* **Brief**: What lines of the data below include the word "pixel"? Report them by copying each.

Data excerpts START

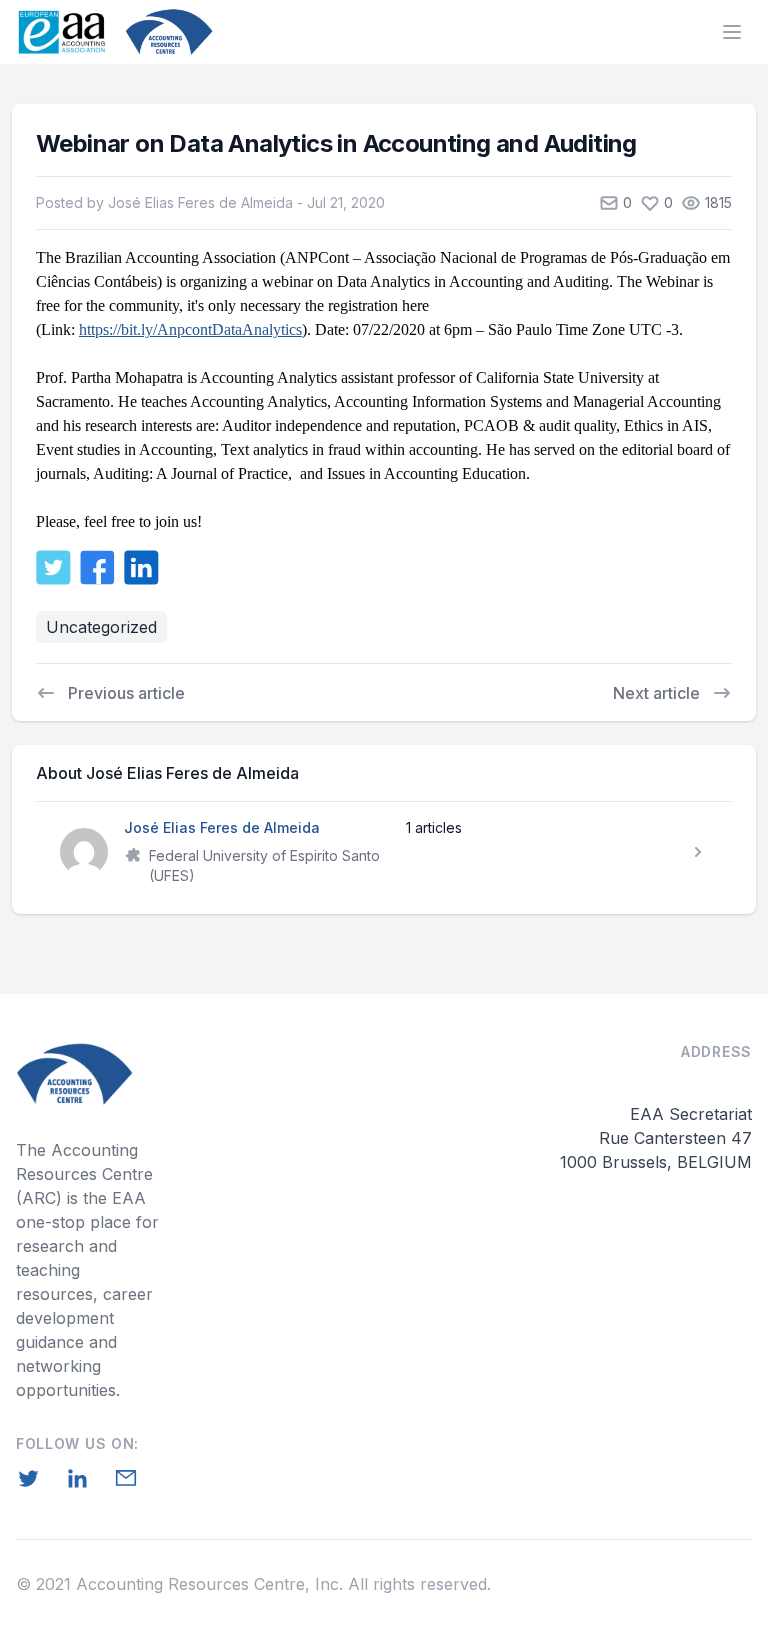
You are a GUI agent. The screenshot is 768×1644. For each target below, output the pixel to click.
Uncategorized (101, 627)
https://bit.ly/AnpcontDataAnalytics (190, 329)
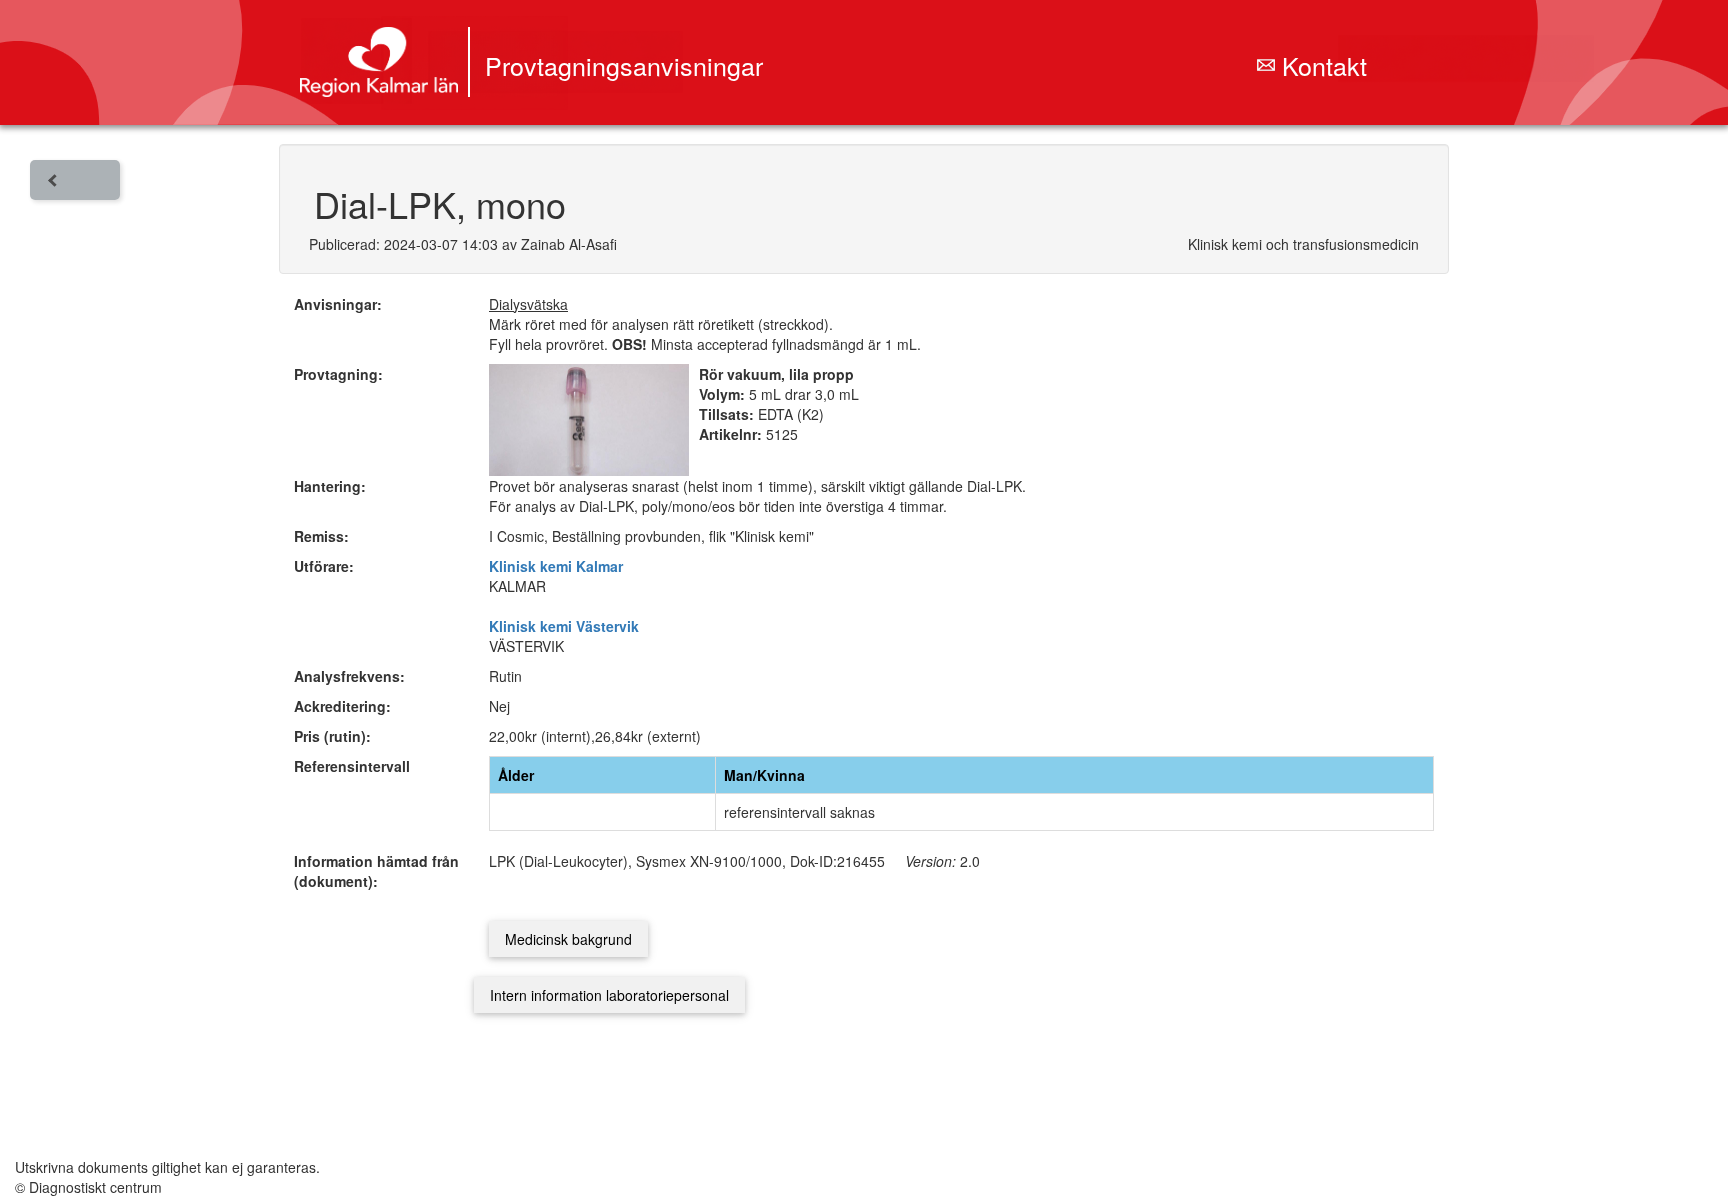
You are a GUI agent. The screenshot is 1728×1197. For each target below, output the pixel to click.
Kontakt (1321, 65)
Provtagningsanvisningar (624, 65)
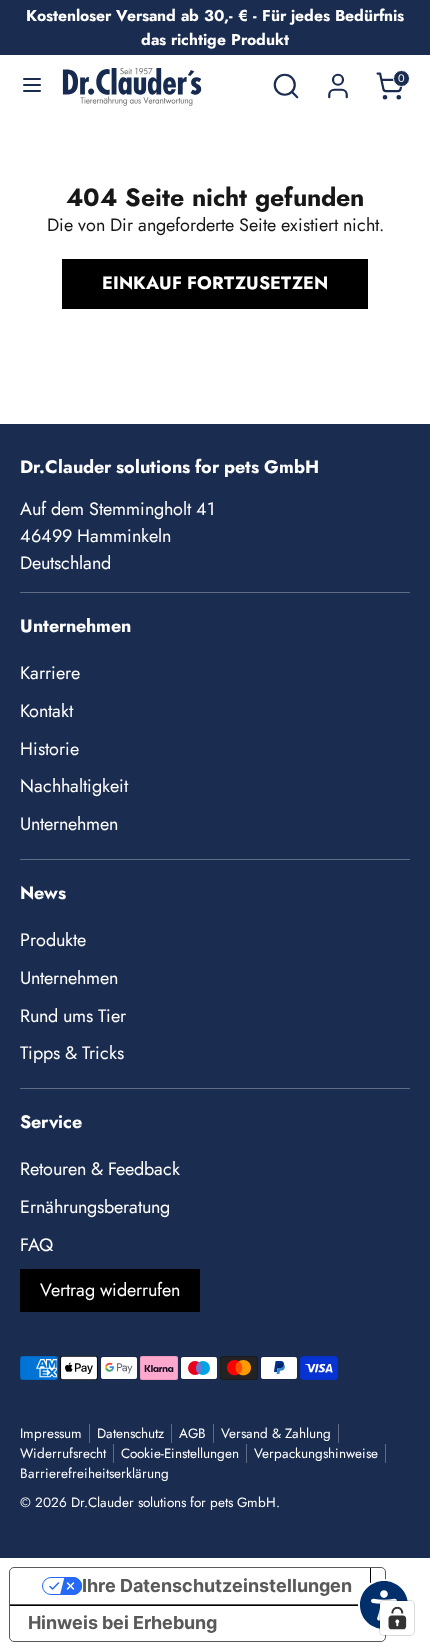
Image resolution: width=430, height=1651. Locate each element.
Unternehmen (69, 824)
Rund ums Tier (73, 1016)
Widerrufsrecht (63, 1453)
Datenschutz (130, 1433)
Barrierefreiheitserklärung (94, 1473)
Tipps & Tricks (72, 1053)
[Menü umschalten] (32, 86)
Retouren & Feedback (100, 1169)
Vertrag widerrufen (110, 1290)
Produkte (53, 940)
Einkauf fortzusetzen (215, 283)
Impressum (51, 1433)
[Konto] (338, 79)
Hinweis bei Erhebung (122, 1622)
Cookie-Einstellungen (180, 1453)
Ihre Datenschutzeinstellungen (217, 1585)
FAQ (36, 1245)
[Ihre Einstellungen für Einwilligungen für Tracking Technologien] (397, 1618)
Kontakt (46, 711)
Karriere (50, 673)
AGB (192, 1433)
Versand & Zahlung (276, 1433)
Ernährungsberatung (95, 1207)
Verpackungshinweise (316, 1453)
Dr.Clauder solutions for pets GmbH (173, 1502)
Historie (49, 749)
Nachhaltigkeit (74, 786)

Data excerpts END

* **Completed exercise**:
You are a GUI agent. The screenshot is 768×1644. For each target below, output the pixel to click.
You are a GUI agent. The screenshot is 1728×1197. For each target below, output the pixel to click.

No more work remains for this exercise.